Characterisation of LA-ICP-MS and receptor modelling to measure, speciate and source apportion particulate matter
Adhitya Sutresna1, Peter Rayner1, Bence Paul1, Estephany Marillo Sialer1, Robyn Schofield1, Andrew Bowie2, Michal Strzelec2, Maximilien Desservettaz3
1. School of Earth Sciences, The University of Melbourne, Parkville, Victoria, Australia
2. Institute of Marine and Antarctic Studies, University of Tasmania, Hobart, Tasmania, Australia
3. Centre for Atmospheric Chemistry, University of Wollongong, Wollongong, New South Wales, Australia
Particulate matter (PM) has been observed to produce negative health impacts in humans1,2. However, these health impacts can vary depending on several factors, including their sources3,4. One approach to source apportioning PM is to determine its elemental composition, which can then be used as data inputs for receptor models that can characterise distinct source fingerprints. This project aims to identify a protocol for conducting elemental analysis of PM using Laser Ablation Inductively-Coupled Plasma Mass Spectrometry (LA-ICP-MS), which can serve as a high-throughput, low-cost alternative to analytical techniques employed for this purpose. Data from this analysis is then processed through a combination of the factor analysis receptor model Positive Matrix Factorisation (PMF) and back trajectories to estimate the contributions of different sources of PM.

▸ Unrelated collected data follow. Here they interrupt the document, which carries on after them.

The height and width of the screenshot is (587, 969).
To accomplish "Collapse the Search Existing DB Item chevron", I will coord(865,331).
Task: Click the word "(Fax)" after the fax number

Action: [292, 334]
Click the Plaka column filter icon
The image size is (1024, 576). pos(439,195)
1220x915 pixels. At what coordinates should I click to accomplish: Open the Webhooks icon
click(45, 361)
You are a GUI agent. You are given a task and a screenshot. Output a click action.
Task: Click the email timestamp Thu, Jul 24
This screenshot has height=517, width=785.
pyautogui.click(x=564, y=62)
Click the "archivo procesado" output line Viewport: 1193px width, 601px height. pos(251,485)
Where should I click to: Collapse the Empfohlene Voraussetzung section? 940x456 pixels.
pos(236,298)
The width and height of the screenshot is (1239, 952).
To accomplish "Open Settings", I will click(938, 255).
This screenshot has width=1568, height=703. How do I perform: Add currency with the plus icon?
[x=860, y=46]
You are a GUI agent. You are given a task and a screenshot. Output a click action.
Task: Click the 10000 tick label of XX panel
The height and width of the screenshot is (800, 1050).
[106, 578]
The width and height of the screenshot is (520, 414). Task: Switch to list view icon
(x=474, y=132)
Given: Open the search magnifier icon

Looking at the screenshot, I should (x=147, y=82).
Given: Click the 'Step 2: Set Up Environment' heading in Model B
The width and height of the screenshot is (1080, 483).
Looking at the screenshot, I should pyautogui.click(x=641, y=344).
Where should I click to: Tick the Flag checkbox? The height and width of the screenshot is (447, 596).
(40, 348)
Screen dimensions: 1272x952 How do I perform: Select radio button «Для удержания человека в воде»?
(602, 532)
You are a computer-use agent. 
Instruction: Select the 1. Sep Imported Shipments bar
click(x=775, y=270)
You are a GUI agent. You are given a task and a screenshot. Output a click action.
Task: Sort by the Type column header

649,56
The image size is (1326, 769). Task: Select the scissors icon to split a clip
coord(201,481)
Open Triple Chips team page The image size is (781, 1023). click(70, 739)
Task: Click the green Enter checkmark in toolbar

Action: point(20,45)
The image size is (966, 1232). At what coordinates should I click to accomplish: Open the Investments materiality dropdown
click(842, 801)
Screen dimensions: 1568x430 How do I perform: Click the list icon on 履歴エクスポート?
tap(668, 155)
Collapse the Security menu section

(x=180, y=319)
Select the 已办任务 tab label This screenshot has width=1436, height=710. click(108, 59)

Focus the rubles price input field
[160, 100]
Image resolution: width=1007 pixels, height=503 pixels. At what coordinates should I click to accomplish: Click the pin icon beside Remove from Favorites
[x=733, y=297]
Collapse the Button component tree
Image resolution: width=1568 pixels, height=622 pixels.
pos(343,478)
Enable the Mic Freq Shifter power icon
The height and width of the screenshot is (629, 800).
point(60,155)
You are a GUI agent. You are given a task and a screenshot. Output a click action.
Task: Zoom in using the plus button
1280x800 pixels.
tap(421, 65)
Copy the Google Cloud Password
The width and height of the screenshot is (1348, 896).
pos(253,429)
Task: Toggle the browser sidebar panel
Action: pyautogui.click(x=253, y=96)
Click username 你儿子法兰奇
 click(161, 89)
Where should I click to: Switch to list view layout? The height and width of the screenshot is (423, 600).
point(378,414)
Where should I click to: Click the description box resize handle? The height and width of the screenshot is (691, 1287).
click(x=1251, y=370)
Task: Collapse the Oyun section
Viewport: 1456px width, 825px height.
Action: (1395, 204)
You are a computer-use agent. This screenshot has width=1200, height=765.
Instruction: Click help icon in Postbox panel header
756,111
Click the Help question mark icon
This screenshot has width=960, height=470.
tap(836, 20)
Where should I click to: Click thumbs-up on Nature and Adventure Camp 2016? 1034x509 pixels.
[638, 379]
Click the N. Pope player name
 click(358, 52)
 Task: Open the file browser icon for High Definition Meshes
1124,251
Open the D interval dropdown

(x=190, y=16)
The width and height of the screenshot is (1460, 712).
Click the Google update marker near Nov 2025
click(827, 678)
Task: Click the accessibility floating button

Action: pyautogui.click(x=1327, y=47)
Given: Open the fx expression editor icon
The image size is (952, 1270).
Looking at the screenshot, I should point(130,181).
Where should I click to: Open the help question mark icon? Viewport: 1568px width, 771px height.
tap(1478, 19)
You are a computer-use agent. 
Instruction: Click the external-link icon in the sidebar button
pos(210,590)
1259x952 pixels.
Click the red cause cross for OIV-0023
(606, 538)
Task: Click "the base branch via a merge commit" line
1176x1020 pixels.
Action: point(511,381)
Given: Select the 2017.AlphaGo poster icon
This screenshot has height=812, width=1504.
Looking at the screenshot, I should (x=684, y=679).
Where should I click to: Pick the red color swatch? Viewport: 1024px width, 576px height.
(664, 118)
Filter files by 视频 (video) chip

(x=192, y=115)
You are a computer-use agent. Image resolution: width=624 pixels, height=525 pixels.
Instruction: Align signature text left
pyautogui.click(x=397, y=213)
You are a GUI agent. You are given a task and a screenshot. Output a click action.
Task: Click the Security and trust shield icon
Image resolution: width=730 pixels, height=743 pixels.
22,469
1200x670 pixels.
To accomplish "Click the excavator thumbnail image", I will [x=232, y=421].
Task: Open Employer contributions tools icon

PM samples were collected from Garden Island, Western Australia between April and May 2018 and Parkville, Victoria between December 2018 and April 2019, with the former being PM2.5 (as determined by Scanning Electron Microscope, SEM, analysis) and the latter being PM10. Several Garden Island samples were also analysed using Acid Digestion ICP-MS, a reference method for speciating PM5, to validate the accuracy of LA-ICP-MS results. SEM was also used to identify spatial distributions of particles on sample papers, which was used to determine the ideal proportion of sample to be scanned to representatively detect the particles present. It was found that LA-ICP-MS analysis was able to reflect atmospheric conditions of the sampling periods. For example, high concentrations of marker elements (e.g. K, S) for smoke during bushfire events as well as a near 1:1 ratio between Na and Cl that reflects the PM produced by sea spray. Source apportionment using PMF resolved elemental ratios that distinguished different source profiles, while back trajectories correlated calculated source contributions with actual atmospheric transport conditions.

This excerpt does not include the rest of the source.